The Ballymaloe menu is based on the food from our own farms or producers in the locality. Local farmers supply us with poultry, ducks, geese, guinea fowl, chickens and turkeys. We keep our own free-range hens for a guaranteed fresh supply of eggs and also have recently taken to rearing our own free-range pigs on the farm.
All our lamb and beef is grass-fed, reared on neighbouring farms and slaughtered by local family butchers. Our pork and poultry is locally produced, non-intensive, free range or organic.
Vegetables and herbs come mainly from the walled garden, originally tended by Mick Cullinane for over 50 years and now looked after by head gardener Mags Coughlan and her team, as well as from the organic farm and gardens of the Ballymaloe Cookery School. Floury new potatoes come to us from Patrick Walshe and Willie Scannell in Shanagarry and Ballycotton.

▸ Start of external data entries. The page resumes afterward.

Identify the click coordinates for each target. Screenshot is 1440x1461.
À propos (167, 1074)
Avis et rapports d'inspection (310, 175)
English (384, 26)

Our fish comes from small boats in Ballycotton and shellfish from Kenmare Bay. Sally Barnes, Bill Casey, Frank Hederman and George Devereux smoke fish for us.
Our cheese board celebrates the remarkable rebirth of Irish cheeses from small farms all over Ireland.
We sincerely thank and value all our local suppliers who help us to keep a high quality product on our tables.